━━ EXTRACTED RECORDS

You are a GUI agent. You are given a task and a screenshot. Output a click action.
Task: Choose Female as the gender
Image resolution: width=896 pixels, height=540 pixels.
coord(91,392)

━━━━
━━ EXTRACTED RECORDS

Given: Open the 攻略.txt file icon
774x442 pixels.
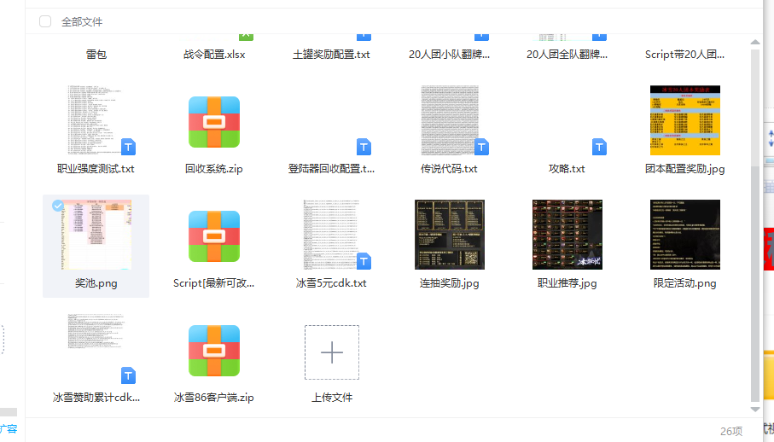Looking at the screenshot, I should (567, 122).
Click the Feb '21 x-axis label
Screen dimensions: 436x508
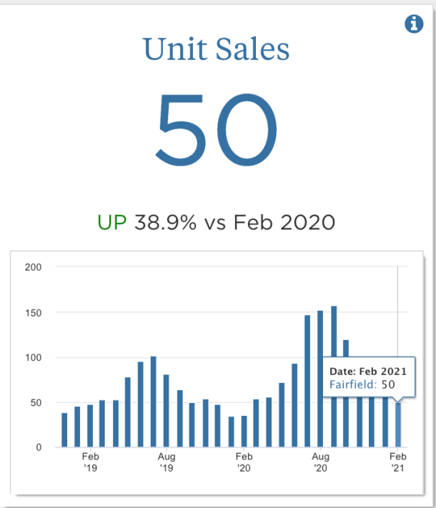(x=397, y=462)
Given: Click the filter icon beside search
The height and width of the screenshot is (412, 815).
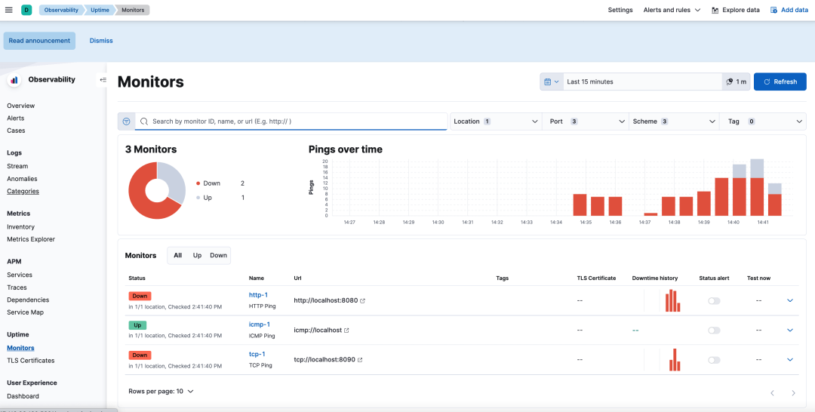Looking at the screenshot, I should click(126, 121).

━━━━
━━ EXTRACTED RECORDS

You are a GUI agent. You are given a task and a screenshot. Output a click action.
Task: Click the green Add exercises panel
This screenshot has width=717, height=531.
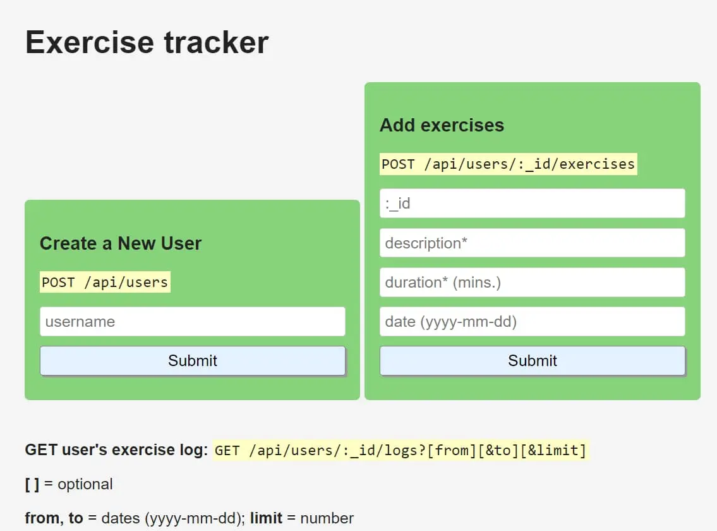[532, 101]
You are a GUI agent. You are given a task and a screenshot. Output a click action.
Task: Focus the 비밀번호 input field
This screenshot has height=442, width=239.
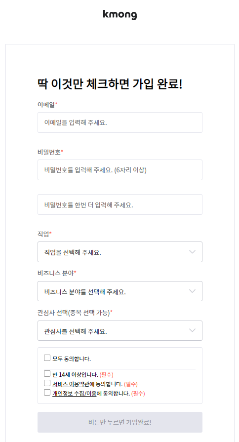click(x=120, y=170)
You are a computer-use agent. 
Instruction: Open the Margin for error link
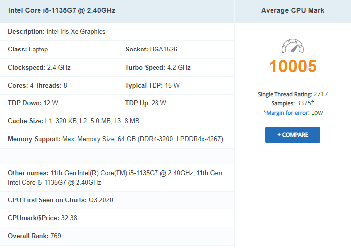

━━━━

**YOUR INSTRUCTIONS**. Look above for the line with "Task: Click the green Add exercises panel" and the line with "Instruction: Open the Margin for error link". Copy them and every line between, exactly, but no pictures.

**EXPECTED OUTPUT**.
Task: Click the green Add exercises panel
This screenshot has width=717, height=531.
[532, 101]
You are a GUI agent. You are given a task and a screenshot. Output a click action.
Task: Focus the 비밀번호 input field
This screenshot has height=442, width=239.
click(x=120, y=170)
You are a computer-use agent. 
Instruction: Open the Margin for error link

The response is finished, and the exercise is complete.